Subsequently, two owners sued the third owner. Those two owners alleged the third owner breached the Settlement Agreement because the work completed by the third owner was not in substantial compliance with their plan. But in a bench trial, the court found that the defendant owner complied with the contract, which merely required the owner to provide a copy of an engineer’s report stating their work was substantially completed in accordance with the approved plans (which, as noted above, the third owner did in fact provide).

The Court of Appeal agreed with the trial court’s findings and observed that it is a well-settled rule that, when parties to a contract agree that the sufficiency of a party’s performance is to be decided by a third person (such as an engineer, in this instance), that third person’s decision is conclusive and binding on the parties in the absence of bad faith, fraud, or gross negligence.
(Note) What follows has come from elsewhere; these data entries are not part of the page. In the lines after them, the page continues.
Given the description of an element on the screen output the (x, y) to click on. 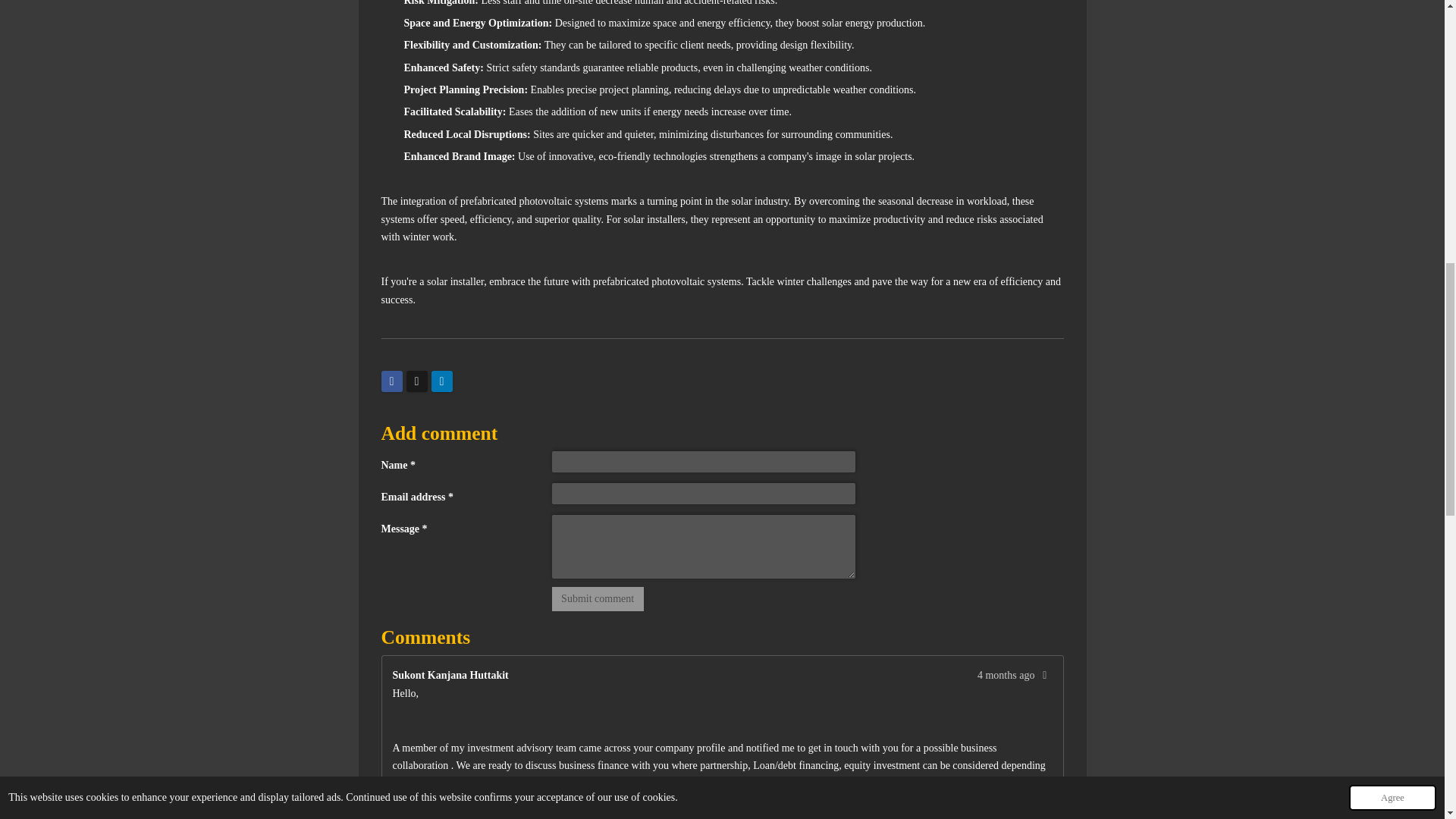
Submit comment (597, 598)
Agree (1392, 8)
Reply (1044, 674)
Given the description of an element on the screen output the (x, y) to click on. 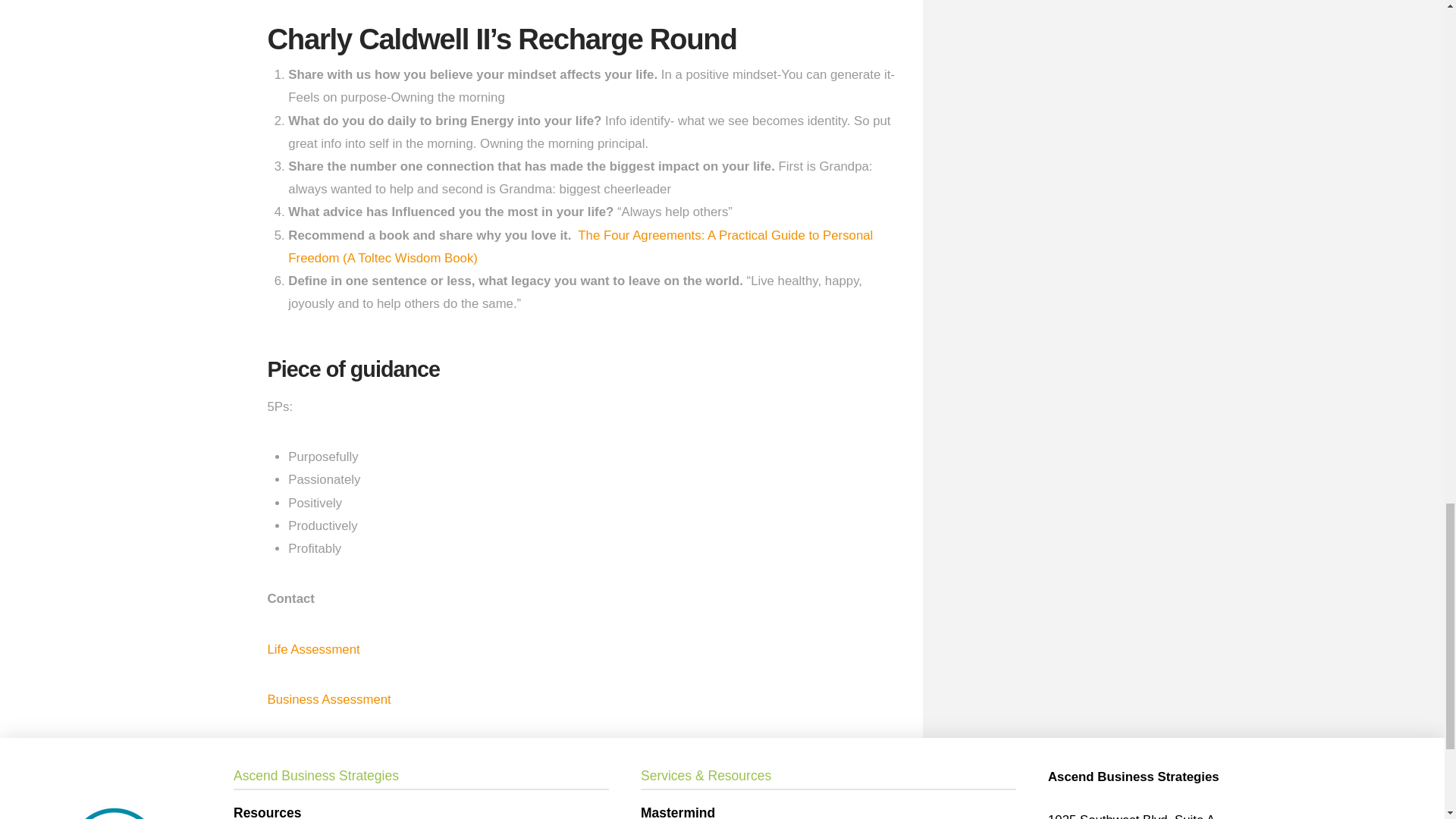
Business Assessment  (330, 699)
Resources (420, 811)
Mastermind (828, 811)
Life Assessment (312, 649)
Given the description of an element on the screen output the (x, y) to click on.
Per the Court of Appeal: “Courts are not in the business of rewriting ill-advised contract provisions. Plaintiffs were stuck with the contract they signed.”
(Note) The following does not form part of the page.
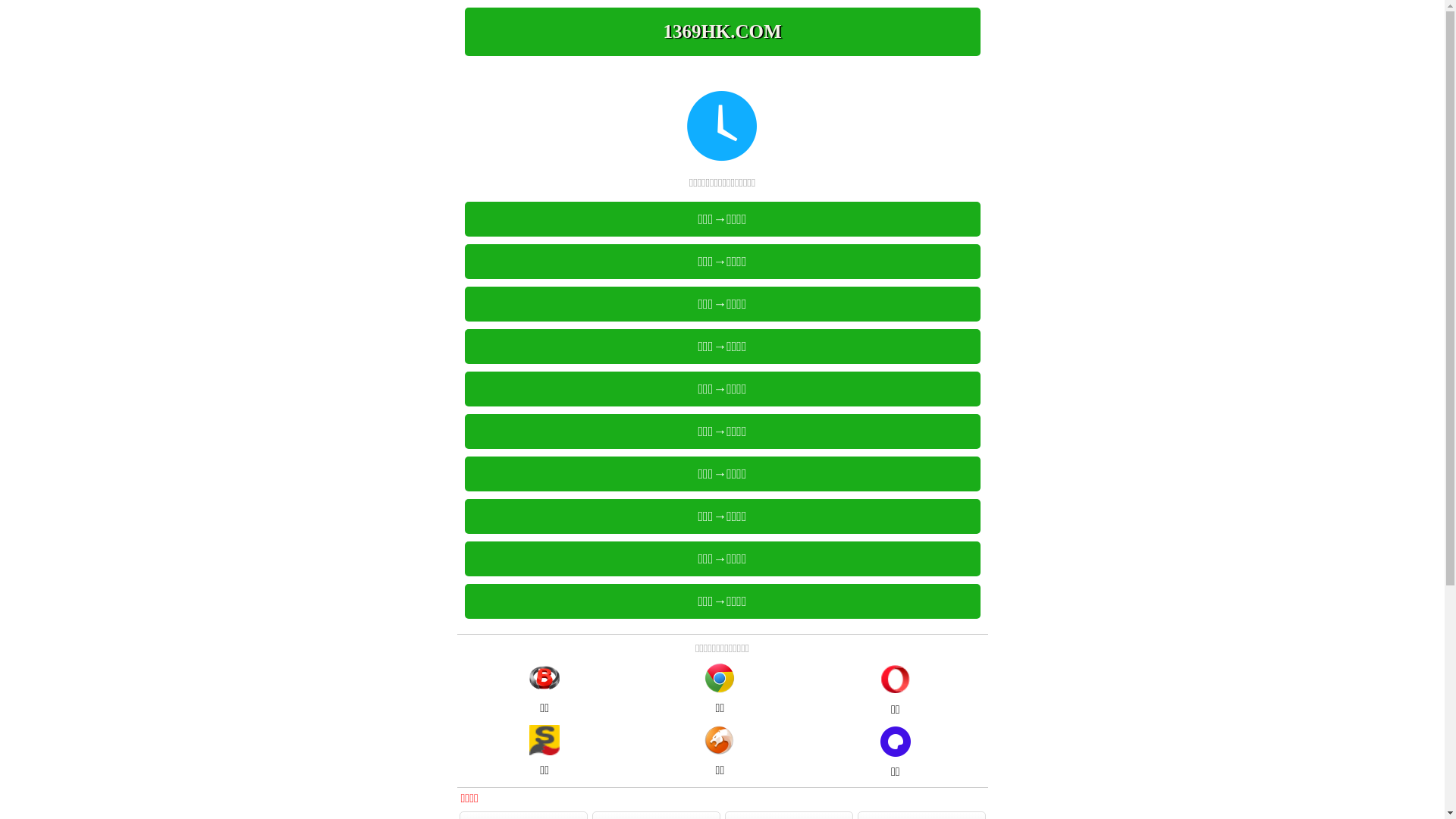
1369HK.COM Element type: text (721, 31)
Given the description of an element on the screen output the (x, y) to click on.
Plaintiffs attempted to argue that the Settlement Agreement “does not state that the report of each party’s design engineer is valid, or that it is conclusive, or that it is binding.”  The Court, while agreeing with that general statement, held that it is of no consequence. “The incorporation of current law into a contract is presumed and does not require a deliberate expression by the parties.”  The Court focused its attention on the “Final Approval” heading and held that under the facts of this case, the Court must presume Plaintiffs were aware of the conclusive consequences of the “Final Approval” provision in their fully integrated contract and the Court found that there is no evidence to the contrary. “In any event, even though the precise words may not be explicitly stated in the Settlement Agreement, the valid, conclusive, and binding nature of the “Final Approval” provision is apparent from the contract’s plain language.”

This opinion is a helpful reminder for contracting parties to carefully review the language of their contracts and retain an experienced attorney who is familiar with the current state of the law to ensure the parties’ intentions are accurately set out in the contract and that they will be enforced in court.